I have already mentioned the series of teaching on Proverbs by Dean Moore from Southern Seminary. However, I wanted to include a transcription of portions of Session 3 on "You May Already Be A Sluggard: Work and the Wisdom of Christ." Perhaps this will draw some of you to interest and listening and learning from these sessions. Here is the blockquote, which begins some around minute 30-31 of the mp3 of Session 3:

"…that’s the case with every single one of us. All of us. What we are to do, is to so gain dominion over the curse in our own lives, that we are actually in the face of our employers, surprising our employers with our excellence. That’s what ought to be happening. There ought to be a sense of awe, especially in the face of unbelieving employers, to say, “how in the world can that guy stack tires like that without having to be watched all the time?” “How in the world can that woman fill prescriptions with that kind of excellence without having to be watched and supervised all of the time?” Because you are showing and signaling that you have dominion. Not a pharaoh-like dominion, but showing that you have stewardship over what has been given to you. That is blessed in Scripture. You are having the kind of foresight: “look to the ant,” Proverbs says, because she stores up for the winter. You are seeing strategically and long-term. You may say, “well, its easy for me to see strategically and long-term when I’m the boss, when I’m the one who has ultimate accountability of what takes place.”

Yeah, but what you are called to is to have that kind of long-term foresight no matter where you are in the structure of the church, the company, or wherever you are, because you are imaging God, you are walking in the way of wisdom.

The Scripture also says that says that there is an open-handedness.
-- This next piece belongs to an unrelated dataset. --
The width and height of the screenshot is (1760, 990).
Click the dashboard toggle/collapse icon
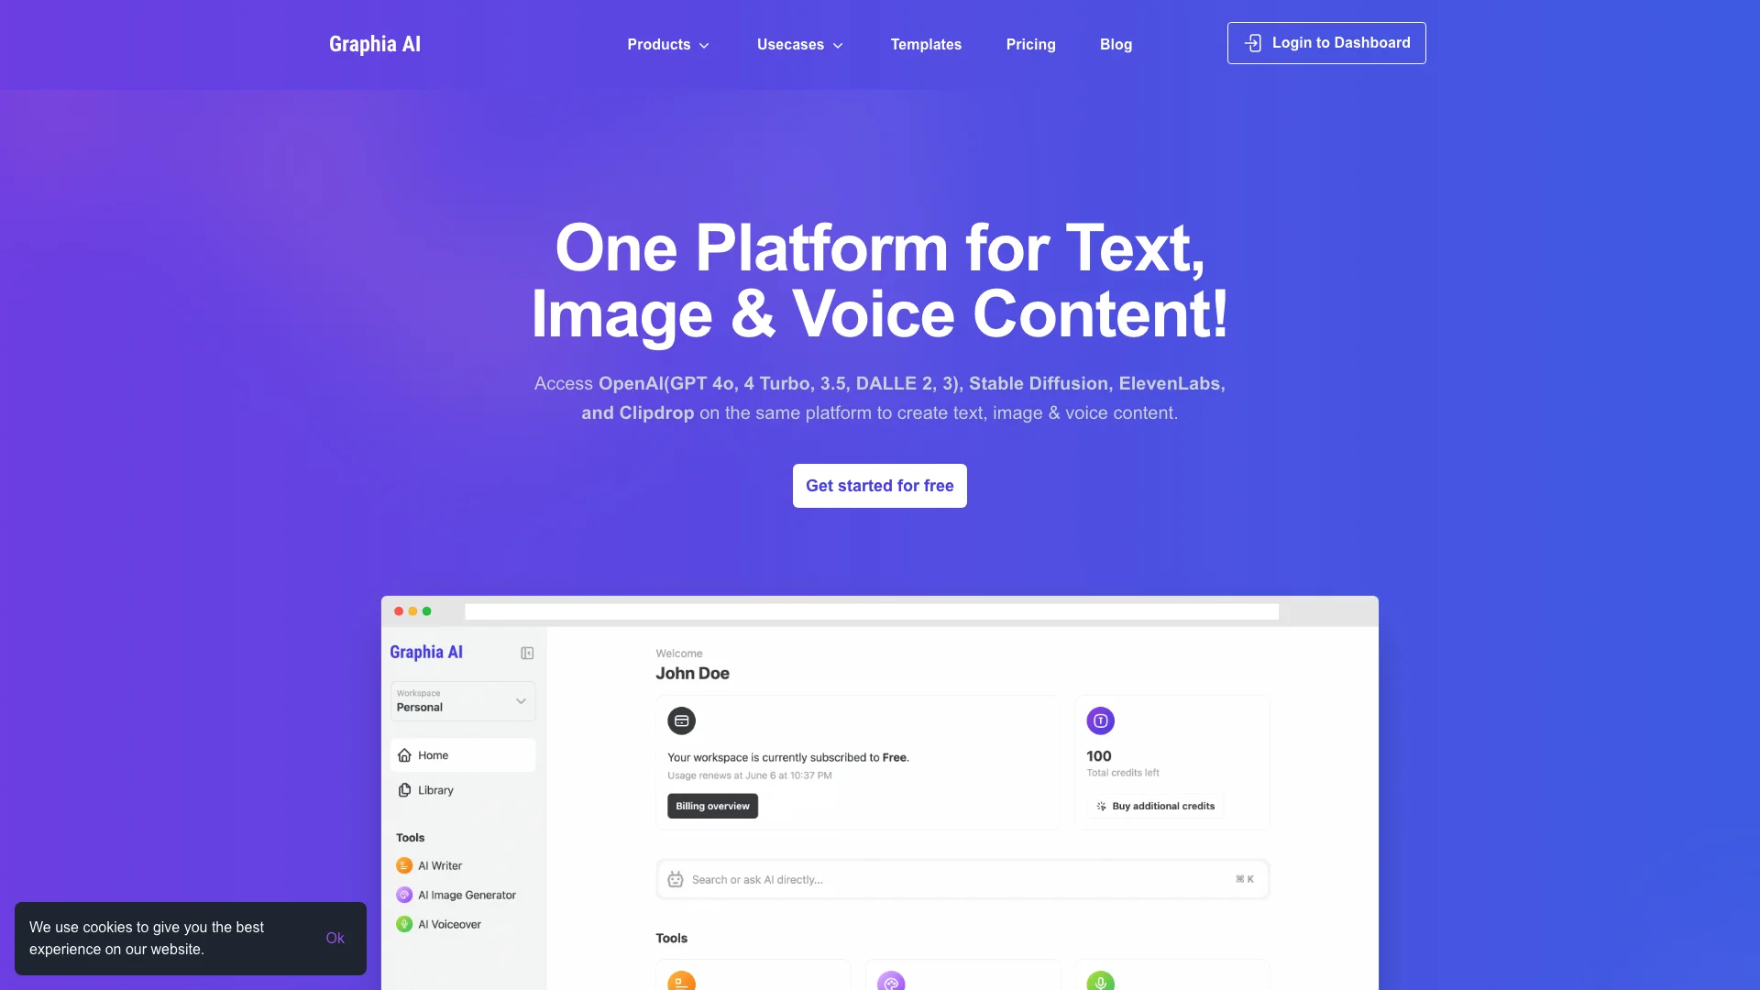tap(528, 652)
Work is not simply about carrying out tasks. Its not simply about planning for the future, its not simply about living. But look in chapter 27-28: “Do not withhold good from those to whom it is due when it is in your power to do it; do not say to your neighbor, ‘go and come again tomorrow and I will give it,’ when you have it with you.” It says here that there is a fruit of our labor that is an open-handedness, a giving of what we have…

The plumb-line is the way of wisdom; the measuring rod is the Lord Jesus Christ. And it is very, very easy to see spirituality as something that is disconnected from work. If you tell somebody you’re going to do something, you had better do it…with excellence. You had better do it before they want it done , better do it better than they want it done. Not because you’re trying to impress that person, we’re not eye-pleasers, Paul says, but because you are doing it as unto Christ.
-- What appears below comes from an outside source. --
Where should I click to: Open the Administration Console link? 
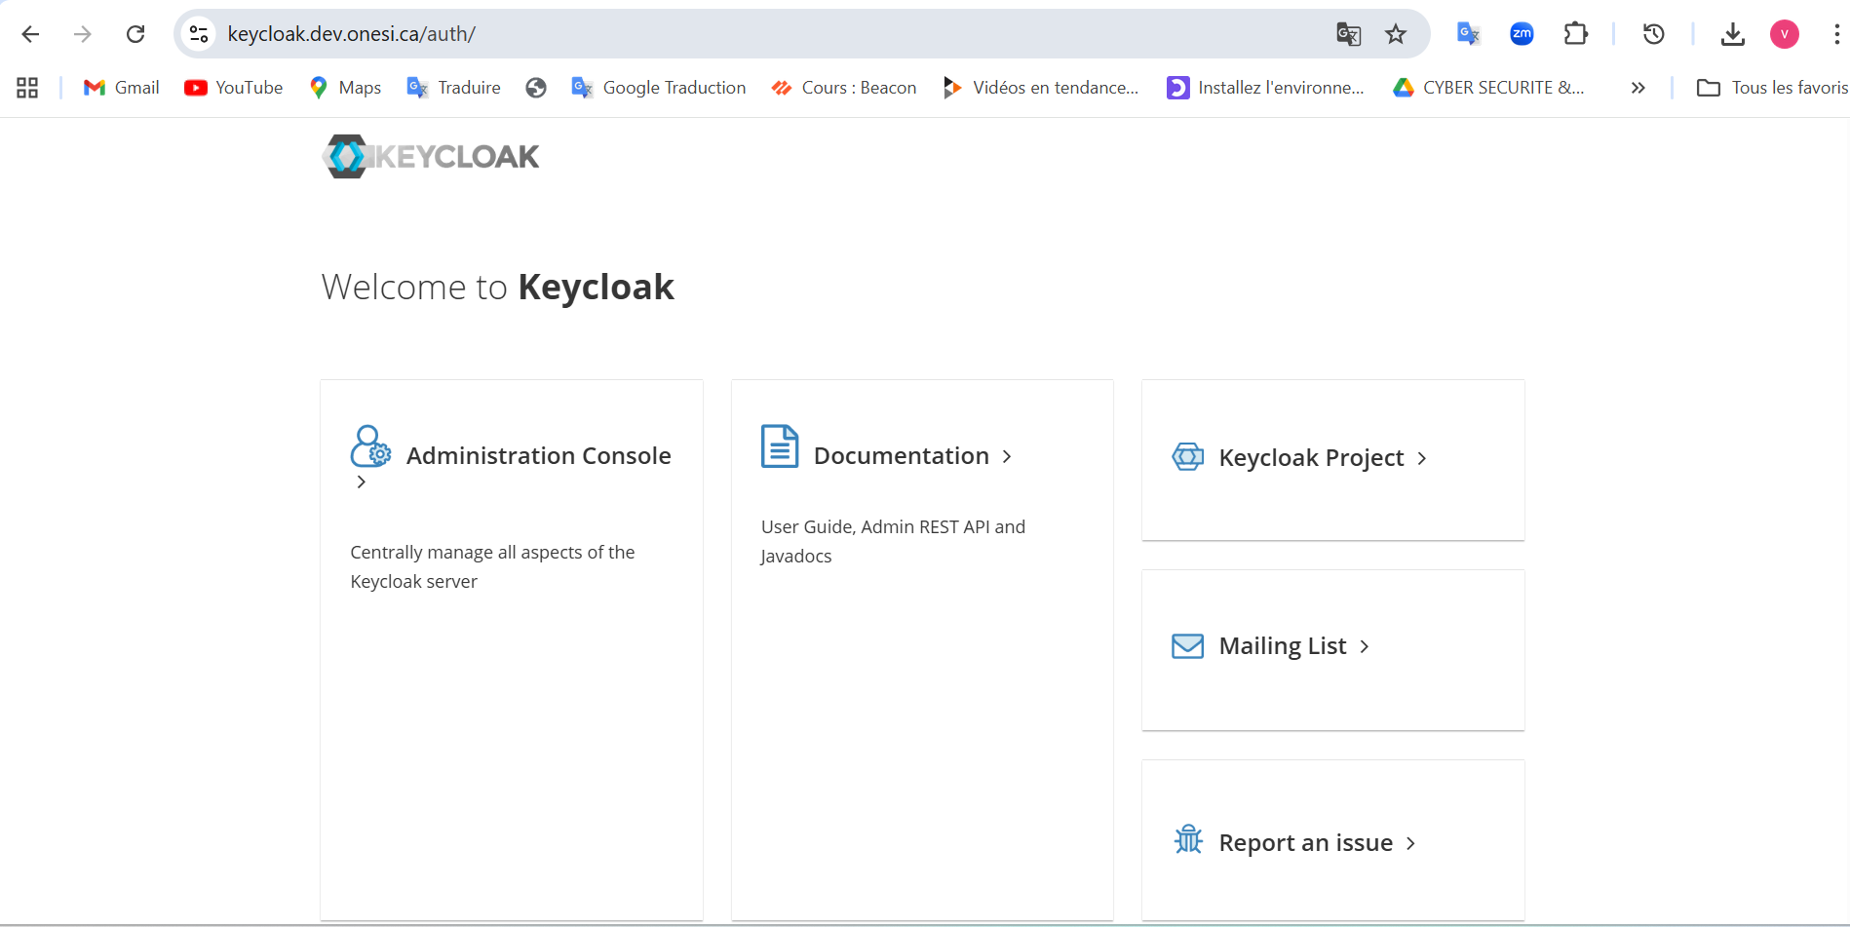[538, 456]
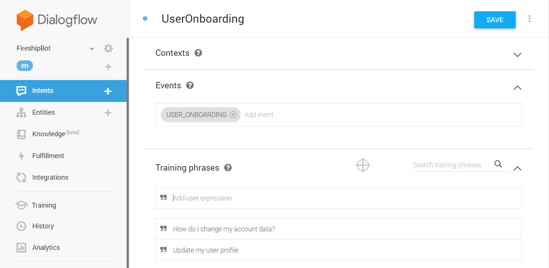
Task: Click the Add user expression field
Action: (340, 198)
If you are in a situation where you are overwhelmed about something at your job you need to be as concerned about that, about getting dominion over that, as you would be about a sin that is present in your life, what you would consider a sin. Rather, gouge out your eye, cut off your hand than fail, than be overwhelmed. Scripture is telling us that spirituality has everything to do with our callings.

So that we are working, carrying out the tasks we’ve been given, pointing to that ultimate adventure, that ultimate working in the Kingdom of our Lord Jesus, in which we are co-heirs and co-laborers with Him. You’re not in a retreat, you’re in an internship for the Eschaton. And the book of Proverbs is saying to us through the Holy Spirit will you image Jesus through work?"

Download and listen to the whole series at Moore to the Point. By the way, if you're wondering where the title Walking the Line comes from, think of these lyrics and you may figure it out: "I keep a close watch on this heart of mine, I keep my eyes wide open all the time."